EXERCISE. Rewrite the entries from the start through the line with "coord(465,150)", replacing "labeled" with "marked" and changing nothing else. Omit the pictures from your answer.

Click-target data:
══════════════════════════════

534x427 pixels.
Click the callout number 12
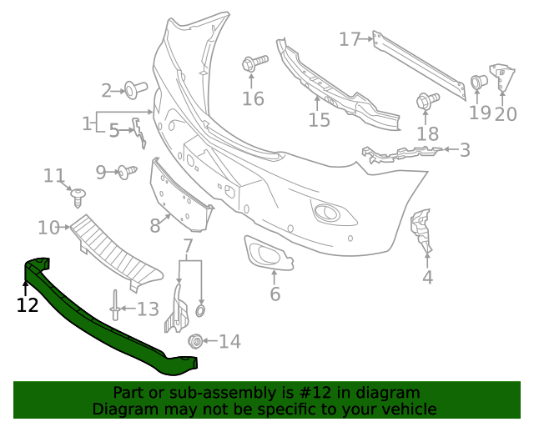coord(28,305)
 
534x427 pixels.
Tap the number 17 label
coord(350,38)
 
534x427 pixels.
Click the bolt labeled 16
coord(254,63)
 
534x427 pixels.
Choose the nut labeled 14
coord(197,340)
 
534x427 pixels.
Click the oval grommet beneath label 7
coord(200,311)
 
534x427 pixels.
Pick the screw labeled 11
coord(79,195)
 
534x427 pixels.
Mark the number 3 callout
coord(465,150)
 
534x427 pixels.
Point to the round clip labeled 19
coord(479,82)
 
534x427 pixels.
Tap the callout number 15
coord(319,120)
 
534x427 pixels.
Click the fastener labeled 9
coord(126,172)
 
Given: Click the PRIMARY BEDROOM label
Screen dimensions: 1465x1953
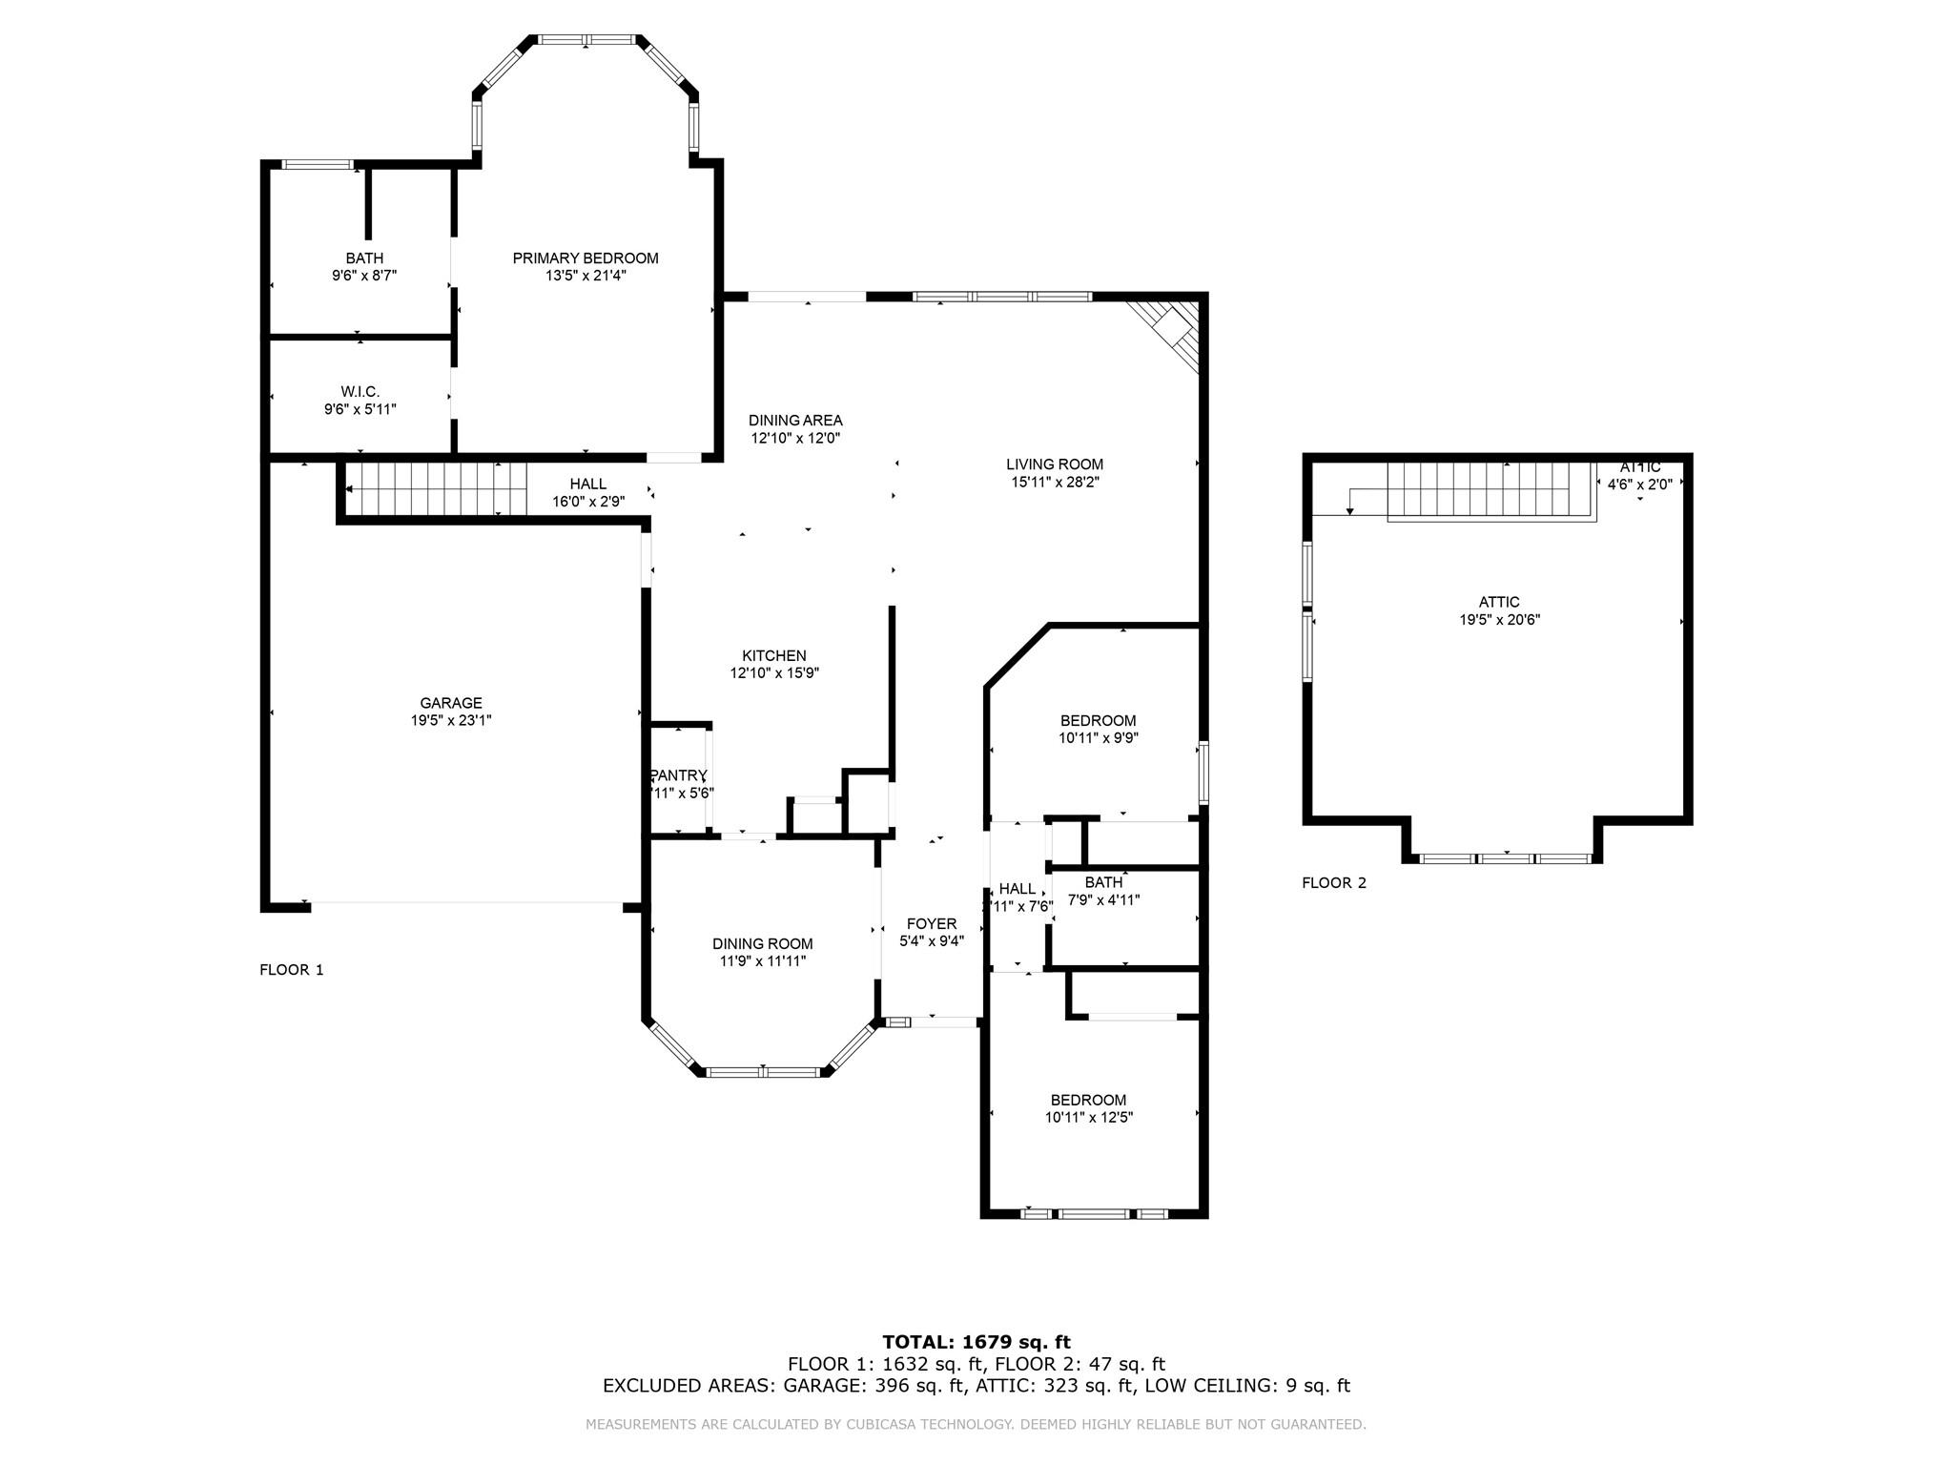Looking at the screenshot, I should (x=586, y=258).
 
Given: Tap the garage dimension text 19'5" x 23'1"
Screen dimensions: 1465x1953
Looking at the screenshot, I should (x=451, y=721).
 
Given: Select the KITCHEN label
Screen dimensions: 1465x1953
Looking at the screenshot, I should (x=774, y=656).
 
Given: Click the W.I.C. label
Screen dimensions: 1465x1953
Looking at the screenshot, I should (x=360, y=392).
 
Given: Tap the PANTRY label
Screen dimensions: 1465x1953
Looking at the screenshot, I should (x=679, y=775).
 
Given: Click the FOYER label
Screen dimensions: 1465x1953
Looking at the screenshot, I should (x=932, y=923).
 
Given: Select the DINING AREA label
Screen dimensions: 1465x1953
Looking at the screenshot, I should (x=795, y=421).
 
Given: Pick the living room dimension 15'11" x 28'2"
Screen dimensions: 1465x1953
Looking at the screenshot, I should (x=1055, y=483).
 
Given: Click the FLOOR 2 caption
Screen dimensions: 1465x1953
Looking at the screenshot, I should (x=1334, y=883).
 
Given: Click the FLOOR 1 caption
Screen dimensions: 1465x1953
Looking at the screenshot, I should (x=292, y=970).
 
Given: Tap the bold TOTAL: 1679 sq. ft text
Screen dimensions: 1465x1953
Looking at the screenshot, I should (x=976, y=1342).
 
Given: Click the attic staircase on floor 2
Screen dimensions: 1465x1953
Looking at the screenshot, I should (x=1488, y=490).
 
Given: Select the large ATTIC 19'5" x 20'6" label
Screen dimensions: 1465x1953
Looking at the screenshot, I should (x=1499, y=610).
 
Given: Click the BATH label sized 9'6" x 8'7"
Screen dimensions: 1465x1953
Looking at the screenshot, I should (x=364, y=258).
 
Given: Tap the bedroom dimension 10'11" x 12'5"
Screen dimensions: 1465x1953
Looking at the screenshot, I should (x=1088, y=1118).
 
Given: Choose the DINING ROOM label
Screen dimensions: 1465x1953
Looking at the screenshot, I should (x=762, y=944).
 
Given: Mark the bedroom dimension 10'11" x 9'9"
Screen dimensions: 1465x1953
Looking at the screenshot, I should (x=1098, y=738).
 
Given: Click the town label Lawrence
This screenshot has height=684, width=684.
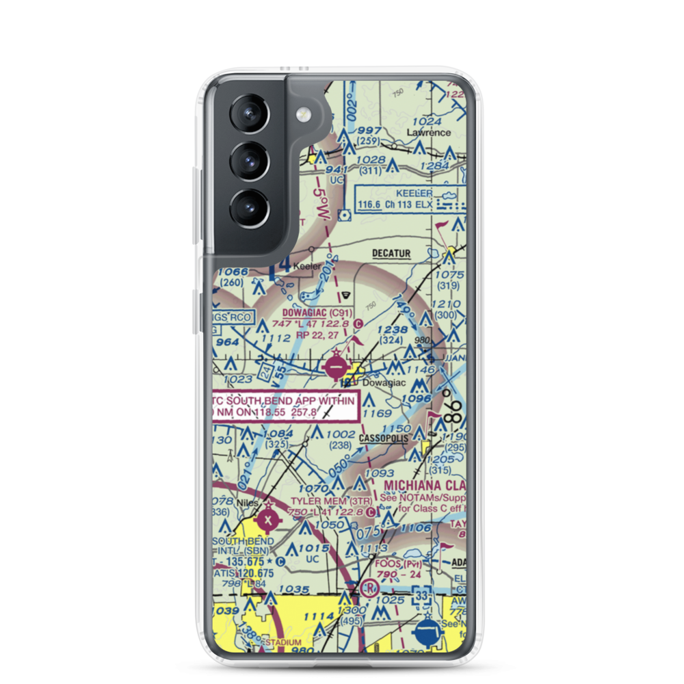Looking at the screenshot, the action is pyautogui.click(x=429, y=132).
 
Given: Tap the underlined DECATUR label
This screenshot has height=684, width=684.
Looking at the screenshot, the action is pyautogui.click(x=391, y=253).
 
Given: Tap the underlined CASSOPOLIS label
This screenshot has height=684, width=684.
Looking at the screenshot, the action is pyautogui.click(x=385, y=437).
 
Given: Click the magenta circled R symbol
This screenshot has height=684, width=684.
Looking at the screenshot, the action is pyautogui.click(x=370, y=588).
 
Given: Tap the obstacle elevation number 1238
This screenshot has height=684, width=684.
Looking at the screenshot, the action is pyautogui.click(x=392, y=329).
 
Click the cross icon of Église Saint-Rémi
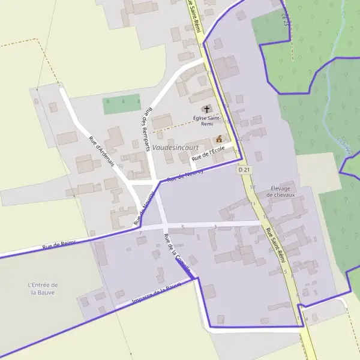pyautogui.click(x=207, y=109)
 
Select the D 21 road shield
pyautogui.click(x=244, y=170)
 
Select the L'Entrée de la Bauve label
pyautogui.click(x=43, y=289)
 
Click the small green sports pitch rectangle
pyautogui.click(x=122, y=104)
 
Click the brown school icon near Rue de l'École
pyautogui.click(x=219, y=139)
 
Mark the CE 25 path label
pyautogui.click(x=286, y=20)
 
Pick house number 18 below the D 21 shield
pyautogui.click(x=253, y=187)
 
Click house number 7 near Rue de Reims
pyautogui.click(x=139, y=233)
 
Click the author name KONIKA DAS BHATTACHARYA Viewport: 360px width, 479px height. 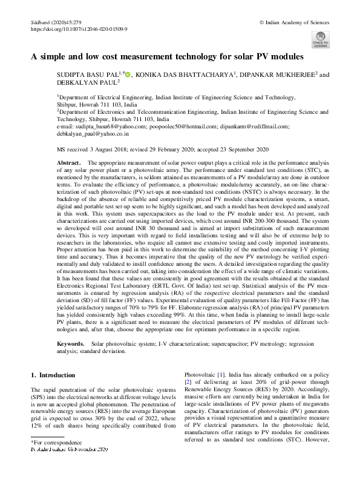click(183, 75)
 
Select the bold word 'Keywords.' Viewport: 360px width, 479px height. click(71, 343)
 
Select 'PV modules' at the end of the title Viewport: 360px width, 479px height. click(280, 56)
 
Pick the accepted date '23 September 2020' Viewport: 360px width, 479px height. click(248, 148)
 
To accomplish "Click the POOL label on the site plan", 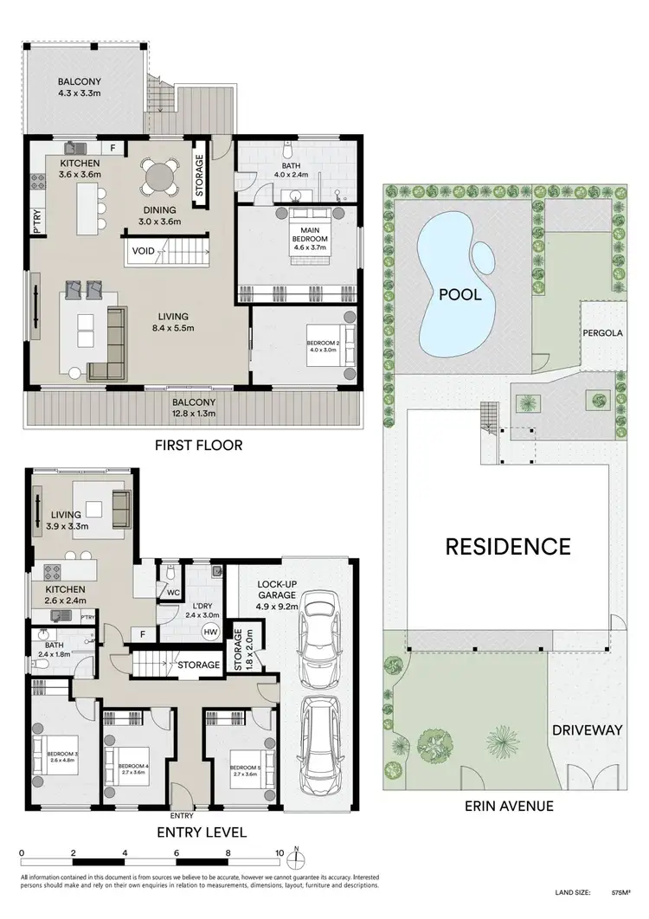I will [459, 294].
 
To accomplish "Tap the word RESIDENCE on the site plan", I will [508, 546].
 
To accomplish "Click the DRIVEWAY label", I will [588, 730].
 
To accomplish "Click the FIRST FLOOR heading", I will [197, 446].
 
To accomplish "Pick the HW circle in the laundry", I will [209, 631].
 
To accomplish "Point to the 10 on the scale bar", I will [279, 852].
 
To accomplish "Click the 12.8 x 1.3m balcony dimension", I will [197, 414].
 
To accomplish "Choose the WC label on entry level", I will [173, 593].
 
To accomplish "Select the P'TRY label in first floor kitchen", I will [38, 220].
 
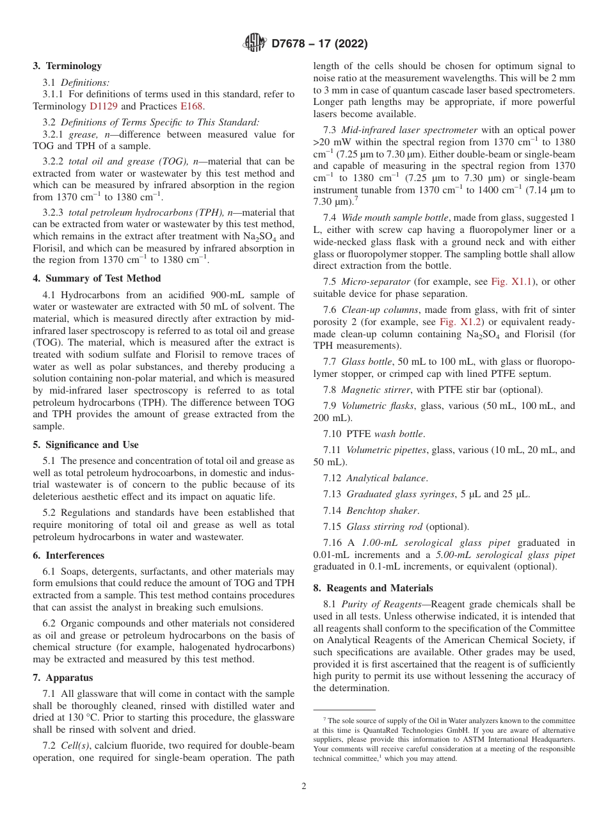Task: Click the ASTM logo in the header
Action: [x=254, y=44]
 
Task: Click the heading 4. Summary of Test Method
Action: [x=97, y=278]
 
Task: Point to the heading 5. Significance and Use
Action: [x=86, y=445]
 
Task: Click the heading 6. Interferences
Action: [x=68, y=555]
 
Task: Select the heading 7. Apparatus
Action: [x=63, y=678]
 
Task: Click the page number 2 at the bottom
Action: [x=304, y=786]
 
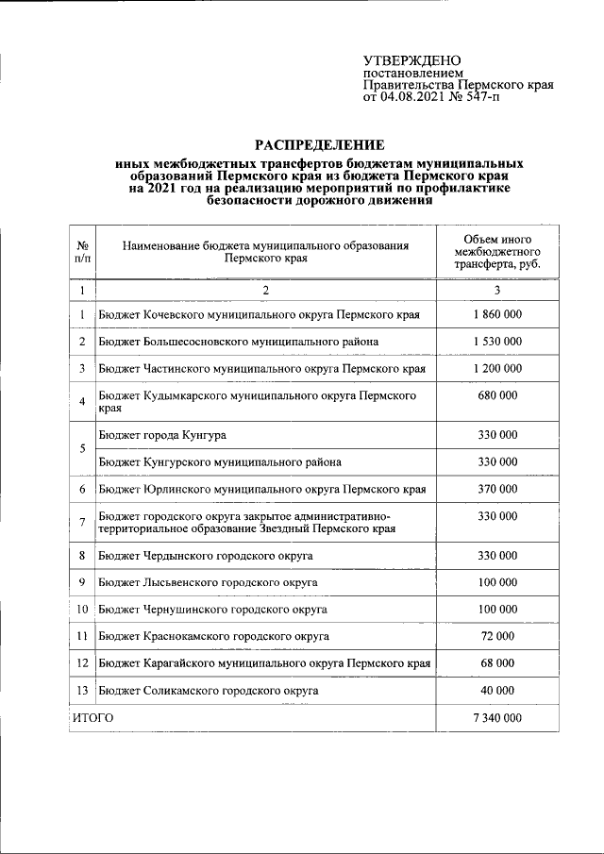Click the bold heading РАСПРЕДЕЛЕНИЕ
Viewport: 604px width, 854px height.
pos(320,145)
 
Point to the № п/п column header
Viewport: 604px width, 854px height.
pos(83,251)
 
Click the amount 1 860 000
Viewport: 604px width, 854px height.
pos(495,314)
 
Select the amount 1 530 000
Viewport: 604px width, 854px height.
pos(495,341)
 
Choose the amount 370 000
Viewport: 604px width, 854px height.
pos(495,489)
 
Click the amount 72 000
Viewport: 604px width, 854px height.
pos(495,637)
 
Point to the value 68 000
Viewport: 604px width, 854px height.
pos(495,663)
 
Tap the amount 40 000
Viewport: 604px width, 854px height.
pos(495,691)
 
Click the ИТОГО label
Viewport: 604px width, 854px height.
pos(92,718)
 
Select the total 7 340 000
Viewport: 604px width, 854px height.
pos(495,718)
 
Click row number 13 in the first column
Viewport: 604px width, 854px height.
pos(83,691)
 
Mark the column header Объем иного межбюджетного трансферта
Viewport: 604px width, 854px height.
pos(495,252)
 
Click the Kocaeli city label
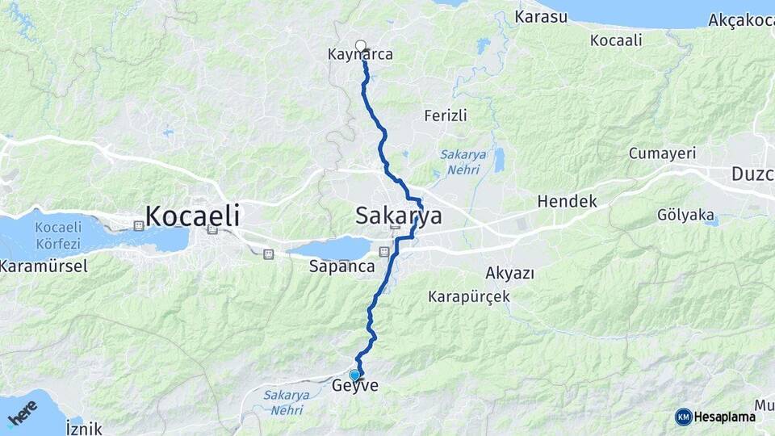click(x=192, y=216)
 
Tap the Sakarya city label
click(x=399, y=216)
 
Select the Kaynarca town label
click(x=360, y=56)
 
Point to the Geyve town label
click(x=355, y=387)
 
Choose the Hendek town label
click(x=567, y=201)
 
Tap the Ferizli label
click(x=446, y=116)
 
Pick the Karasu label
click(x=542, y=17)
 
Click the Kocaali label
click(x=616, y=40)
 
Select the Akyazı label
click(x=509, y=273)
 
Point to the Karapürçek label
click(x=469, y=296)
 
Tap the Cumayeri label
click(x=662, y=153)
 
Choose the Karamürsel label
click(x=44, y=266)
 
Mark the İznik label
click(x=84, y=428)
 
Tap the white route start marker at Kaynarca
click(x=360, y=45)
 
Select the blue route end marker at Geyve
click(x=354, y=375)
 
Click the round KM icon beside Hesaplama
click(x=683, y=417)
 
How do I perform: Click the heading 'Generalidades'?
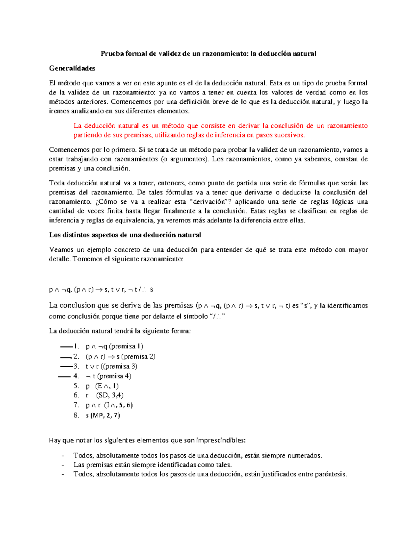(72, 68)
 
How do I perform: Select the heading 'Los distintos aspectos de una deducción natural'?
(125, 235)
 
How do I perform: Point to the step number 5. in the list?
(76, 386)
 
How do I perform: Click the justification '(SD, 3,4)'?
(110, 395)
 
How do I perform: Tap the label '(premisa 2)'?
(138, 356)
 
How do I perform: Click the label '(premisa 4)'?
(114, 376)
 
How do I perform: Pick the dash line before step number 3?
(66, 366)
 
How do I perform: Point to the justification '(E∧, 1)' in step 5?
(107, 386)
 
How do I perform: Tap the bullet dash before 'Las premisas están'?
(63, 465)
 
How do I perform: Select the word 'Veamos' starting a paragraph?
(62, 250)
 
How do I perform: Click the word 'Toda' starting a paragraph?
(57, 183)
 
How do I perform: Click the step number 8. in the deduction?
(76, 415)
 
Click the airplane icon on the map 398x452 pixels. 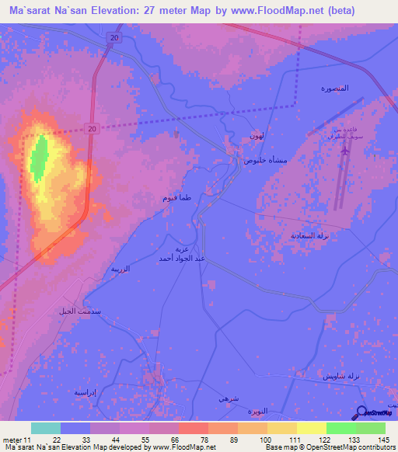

══════════════════════════════

RESULT.
534x427 pixels.
Click the callout number 12
coord(28,305)
 
534x427 pixels.
Tap the number 17 label
coord(350,38)
 
534x427 pixels.
Click the bolt marked 16
coord(254,63)
 
534x427 pixels.
Choose the nut marked 14
coord(197,340)
 
534x427 pixels.
Click the oval grommet beneath label 7
coord(200,311)
 
534x427 pixels.
Pick the screw marked 11
coord(79,195)
 
534x427 pixels.
Mark the number 3 callout
coord(465,150)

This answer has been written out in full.